For decades now, the American Medical Association has opposed any comprehensive government program to fix the ills of our nation's health care situation. As millions more become uninsured and many that are lose benefits and pay more to insurance companies to receive less, the A.M.A. remains steadfast in their opposition to real reform. Of course there are other physician's groups that do want single payer or public option programs, but the problem is that insurance and pharmaceutical industries have their tentacles extended into almost every facet of American medicine. The A.M.A. in turn gives and has given mixed messages to the public on what they think is best for us.
From The Huffington Post:
Historically and philosophically, however, AMA's opposition is hardly newsworthy. Despite a lofty reputation and purported commitment to universal coverage, AMA has fought almost every major effort at health care reform of the past 70 years. The group's reputation on this matter is so notorious that historians pinpoint it with creating the ominous sounding phrase "socialized medicine" in the early decades of the 1900s.
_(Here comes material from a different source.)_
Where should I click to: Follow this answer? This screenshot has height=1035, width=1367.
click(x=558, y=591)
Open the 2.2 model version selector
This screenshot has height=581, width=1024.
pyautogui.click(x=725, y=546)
"The AMA used it to mean any kind of proposal that involved an increased role for the government in the health care system," Jonathan Oberlander, a professor of health policy at the University of North Carolina, told NPR in a 2007 interview. "They also used it to mean things in the private system that they didn't like. So, at one point, HMOs were a form of socialized medicine."
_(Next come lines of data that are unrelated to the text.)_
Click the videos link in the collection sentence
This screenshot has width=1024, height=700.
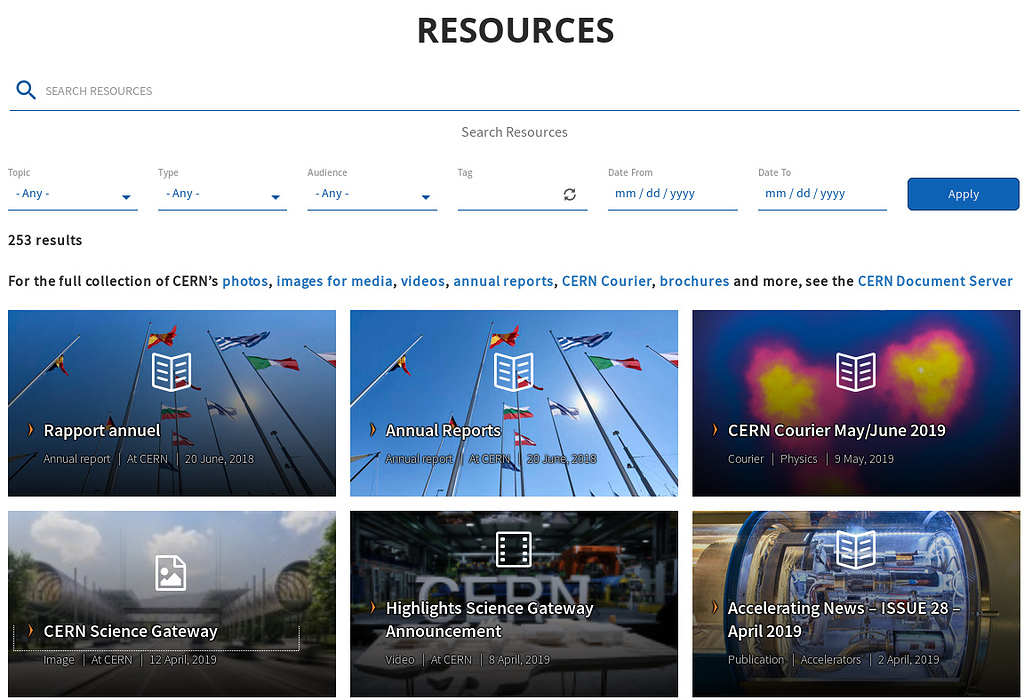coord(422,281)
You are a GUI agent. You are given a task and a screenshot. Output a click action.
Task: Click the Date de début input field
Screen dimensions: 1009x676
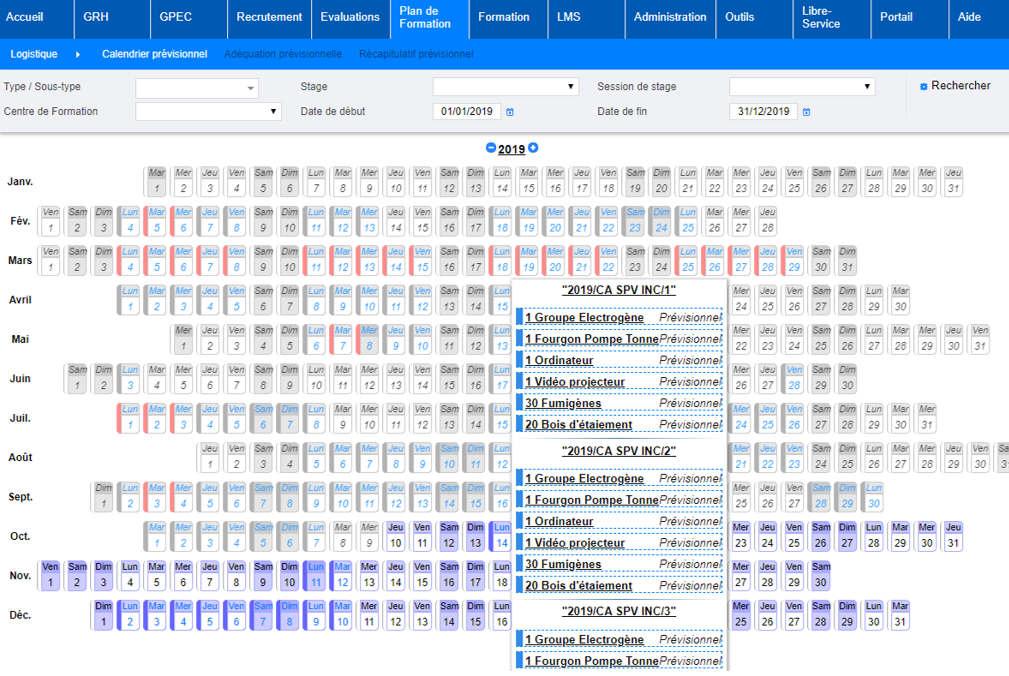(x=466, y=112)
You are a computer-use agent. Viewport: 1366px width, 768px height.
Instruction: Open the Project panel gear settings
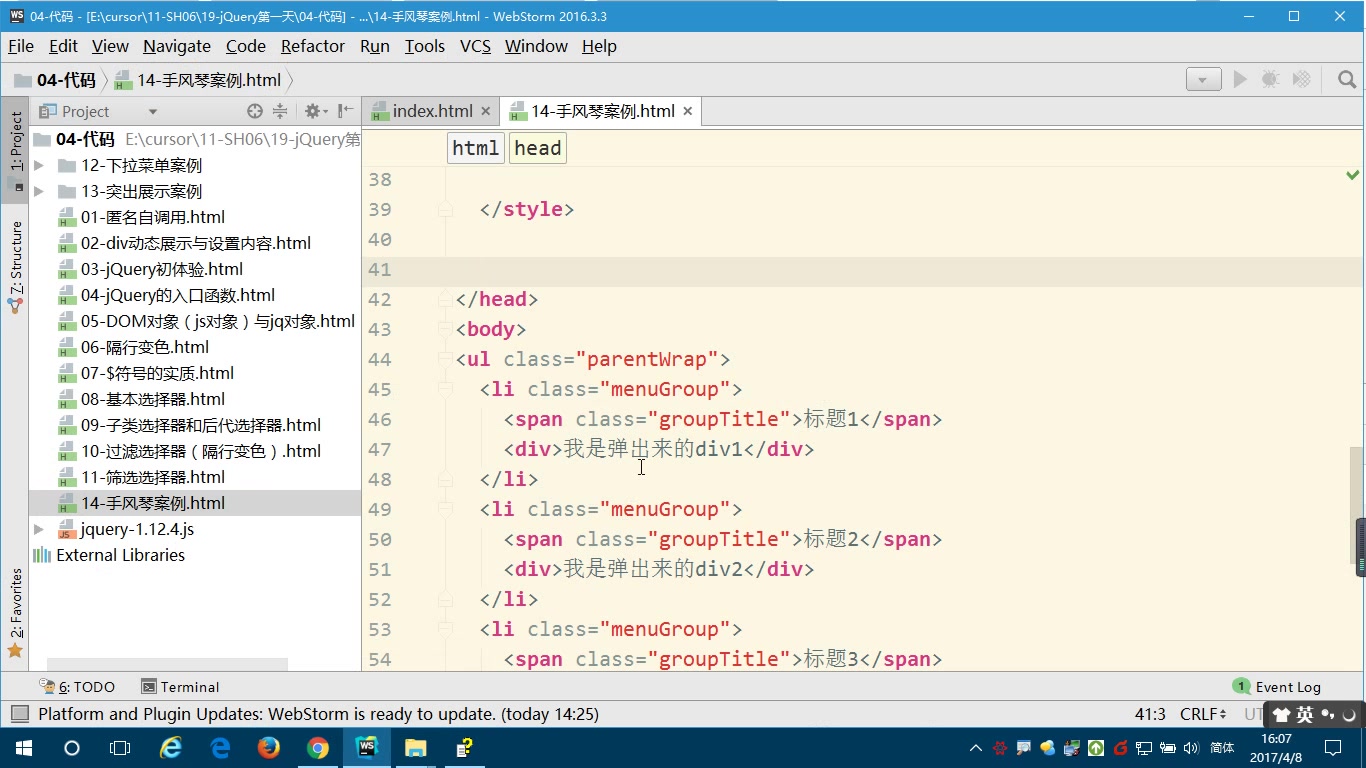pos(312,111)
Indeed, the role played by AMA throughout health care reform battles past has often been primarily as the defender of the status quo. In 1935, fears of an AMA backlash helped persuade Franklin Roosevelt's advisers to drop a health care article from the Social Security package -- fearful that the opposition would sink the legislation altogether.
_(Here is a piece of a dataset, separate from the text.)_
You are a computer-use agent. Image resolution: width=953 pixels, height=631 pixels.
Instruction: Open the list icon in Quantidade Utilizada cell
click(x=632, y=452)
The problem the A.M.A. refuses to see is that there is a problem with the status quo. The status quo kills thousands of people a year, leaves thousands more unnecessarily sick and has given our country a crisis of gargantuan proportions. The A.M.A. may have a quarter of a million doctors but tens of millions of Americans demand Congress help fix the problem that corporate America has created in our health care system. I would hope that Congress knows which number is greater.